User may see SyncError in the VASA Provider state in CLI at the ESXi below 8.0 U1 and vVOL datastore may not be accessible after upgrade to VASA 5.

Logs:

2023-02-27T16:59:54.286Z Wa(164) VVold[1000083476]: [Originator@6876 sub=HttpConnectionPool-000000 opID=lefd2qc2-39225-auto-u9m-h5:70012108-a5-72-8c79] Failed to get pooled connection; <cs p:000000c0a1a4c5e0, TCP:10.186.110.86:8443>, SSL(<io_obj p:0x000000c0a1a49c38, h:16, <TCP '10.168.184.57 : 54845'>, <TCP '10.186.110.86 : 8443'>>), duration: 11msec, N7Vmacore3Ssl18SSLVerifyExceptionE(SSL Exception: Verification parameters:
2023-02-27T16:59:54.288Z Wa(164) VVold[1000083464]: --> PeerThumbprint: C1:F3:AC:64:06:0E:CA:43:0C:C0:D2:B4:5E:AF:84:6A:C8:61:80:DF
2023-02-27T16:59:54.288Z Wa(164) VVold[1000083464]: --> ExpectedThumbprint:
2023-02-27T16:59:54.288Z Wa(164) VVold[1000083464]: --> ExpectedPeerName: 10.186.110.86
2023-02-27T16:59:54.288Z Wa(164) VVold[1000083464]: --> The remote host certificate has these problems:
2023-02-27T16:59:54.288Z Wa(164) VVold[1000083464]: -->
2023-02-27T16:59:54.288Z Wa(164) VVold[1000083464]: --> * self-signed certificate)
2023-02-27T16:59:54.288Z Wa(164) VVold[1000083464]: -->

VASA Provider may use Self signed certificate for backward compatibility but earlier release of ESXi has restriction to use self signed certificate.

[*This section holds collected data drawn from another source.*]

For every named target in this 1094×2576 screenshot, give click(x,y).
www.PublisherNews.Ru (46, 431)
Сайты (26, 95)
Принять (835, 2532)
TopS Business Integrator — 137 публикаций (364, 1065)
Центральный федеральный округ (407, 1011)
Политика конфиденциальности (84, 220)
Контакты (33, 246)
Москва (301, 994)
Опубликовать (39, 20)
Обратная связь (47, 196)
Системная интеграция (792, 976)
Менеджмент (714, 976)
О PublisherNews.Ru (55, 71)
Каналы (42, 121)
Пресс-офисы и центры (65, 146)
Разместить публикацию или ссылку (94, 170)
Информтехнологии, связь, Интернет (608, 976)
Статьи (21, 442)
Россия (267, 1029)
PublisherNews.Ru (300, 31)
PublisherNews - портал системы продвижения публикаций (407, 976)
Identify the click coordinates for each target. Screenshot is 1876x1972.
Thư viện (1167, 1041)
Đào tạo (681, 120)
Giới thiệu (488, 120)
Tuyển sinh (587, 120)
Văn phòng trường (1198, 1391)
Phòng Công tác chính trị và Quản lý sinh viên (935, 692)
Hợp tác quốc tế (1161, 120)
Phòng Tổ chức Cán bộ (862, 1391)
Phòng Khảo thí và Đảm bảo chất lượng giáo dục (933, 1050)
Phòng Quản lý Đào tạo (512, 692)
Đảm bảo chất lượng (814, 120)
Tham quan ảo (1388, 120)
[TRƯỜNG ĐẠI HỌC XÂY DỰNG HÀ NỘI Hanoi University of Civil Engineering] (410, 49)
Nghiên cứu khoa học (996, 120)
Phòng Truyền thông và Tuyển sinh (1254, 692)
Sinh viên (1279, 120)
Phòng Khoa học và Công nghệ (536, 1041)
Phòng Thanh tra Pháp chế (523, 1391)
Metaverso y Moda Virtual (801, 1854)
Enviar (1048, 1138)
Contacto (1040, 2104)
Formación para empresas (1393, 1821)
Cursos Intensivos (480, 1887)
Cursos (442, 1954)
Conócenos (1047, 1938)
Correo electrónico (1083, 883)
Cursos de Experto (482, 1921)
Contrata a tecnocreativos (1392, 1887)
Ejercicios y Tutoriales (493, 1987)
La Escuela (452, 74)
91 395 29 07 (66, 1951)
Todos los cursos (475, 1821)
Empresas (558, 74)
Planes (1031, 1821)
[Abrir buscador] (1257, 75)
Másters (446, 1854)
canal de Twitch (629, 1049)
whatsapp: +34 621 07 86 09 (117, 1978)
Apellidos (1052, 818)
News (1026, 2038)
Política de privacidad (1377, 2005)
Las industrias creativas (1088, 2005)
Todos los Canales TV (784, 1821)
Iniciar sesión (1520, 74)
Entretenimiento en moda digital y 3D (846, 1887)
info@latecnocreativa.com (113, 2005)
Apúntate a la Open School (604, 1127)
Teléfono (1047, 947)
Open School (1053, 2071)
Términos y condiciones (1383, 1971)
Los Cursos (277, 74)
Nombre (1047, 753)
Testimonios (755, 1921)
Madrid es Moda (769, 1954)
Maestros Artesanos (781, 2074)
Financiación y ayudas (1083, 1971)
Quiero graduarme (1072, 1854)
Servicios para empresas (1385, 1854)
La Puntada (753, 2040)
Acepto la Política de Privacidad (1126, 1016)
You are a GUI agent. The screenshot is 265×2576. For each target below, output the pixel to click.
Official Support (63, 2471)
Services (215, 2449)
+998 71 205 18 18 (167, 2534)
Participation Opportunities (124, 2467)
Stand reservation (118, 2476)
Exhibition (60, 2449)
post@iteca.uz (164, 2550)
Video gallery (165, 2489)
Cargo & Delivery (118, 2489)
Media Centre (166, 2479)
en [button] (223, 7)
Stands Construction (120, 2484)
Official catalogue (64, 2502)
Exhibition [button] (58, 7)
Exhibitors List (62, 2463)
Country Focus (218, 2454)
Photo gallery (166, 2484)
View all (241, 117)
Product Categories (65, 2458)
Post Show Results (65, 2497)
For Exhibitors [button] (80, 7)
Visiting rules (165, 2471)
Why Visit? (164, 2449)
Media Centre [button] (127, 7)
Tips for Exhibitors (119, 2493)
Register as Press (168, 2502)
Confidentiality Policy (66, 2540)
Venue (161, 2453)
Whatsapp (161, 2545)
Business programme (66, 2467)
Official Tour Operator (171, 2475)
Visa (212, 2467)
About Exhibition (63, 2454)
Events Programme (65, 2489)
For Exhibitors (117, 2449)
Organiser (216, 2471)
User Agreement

To resolve the issue, please upgrade to ESXi 8.0U1, where ESXi does not need Self Signed Certificate once on VASA 5.

The workaround is applicable when vCenter is upgraded to VASA 5 and there are host which does not support the VASA 5 (runs in backward compatibility mode) eg. all version below 8.0 U1.
 
To ensure trust of self-signed certificates, before upgrading to VASA 5.0 or re-registering, all hosts earlier than ESXi 8.0 U1 should change the setting of Config.HostAgent.ssl.keyStore.allowSelfSigned to True. It is by default set to False.  After this invoke Refresh CA Certificates on the host which is having VASA Provider accessibility issue.